The United States said Wednesday it would refuse to take back a US-born Islamic State propagandist who wants to return from Syria, saying that she is no longer a citizen.
The refusal to admit 24-year-old Hoda Muthana could set precedent and face legal challenges as it is generally extremely difficult to lose US citizenship.
"Ms Hoda Muthana is not a US citizen and will not be admitted into the United States," Secretary of State Mike Pompeo said in a terse statement.
"She does not have any legal basis, no valid US passport, no right to a passport, nor any visa to travel to the United States," he said.
"We continue to strongly advise all US citizens not to travel to Syria," he said.
Pompeo's statement on the Alabama native -- one of the few Americans among the hundreds of Europeans to have joined the ranks of the Islamic State group in Syria -- is at stark odds with his calls on other countries to bring back and prosecute their own jihadist nationals.
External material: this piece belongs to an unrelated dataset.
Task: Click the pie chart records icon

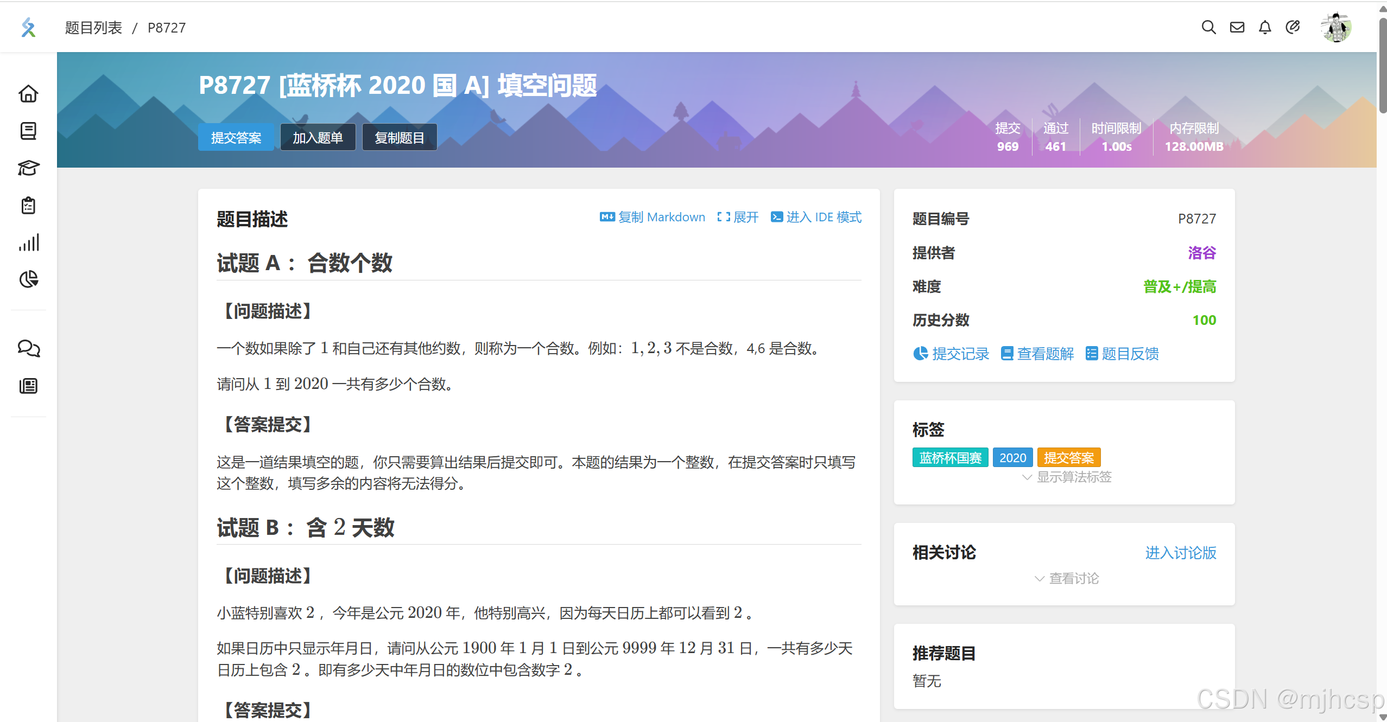Action: [x=28, y=279]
Muthana was born in the United States to parents from Yemen who became naturalized American citizens, according to the Counter Extremism Project at George Washington University.
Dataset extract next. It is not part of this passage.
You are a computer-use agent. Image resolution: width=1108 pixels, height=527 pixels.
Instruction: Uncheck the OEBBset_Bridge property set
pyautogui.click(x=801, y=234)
In late 2014, shortly after moving to Syria, Muthana posted on Twitter a picture of four women who appeared to torch their Western passports, including an American one.
She went on to write vivid calls over social media to kill Americans, glorifying the extremist group that for a time ruled vast swathes of Syria and Iraq.
But with the Islamic State group down to its last stretch of land, Muthana in an interview published Sunday with The Guardian said she had renounced extremism and wanted to return home.
Muthana, who has been detained by US-allied Kurdish fighters, said that she had been brainwashed online and was ashamed of her past support for the militants.
She was married three times to male jihadists and has a toddler son.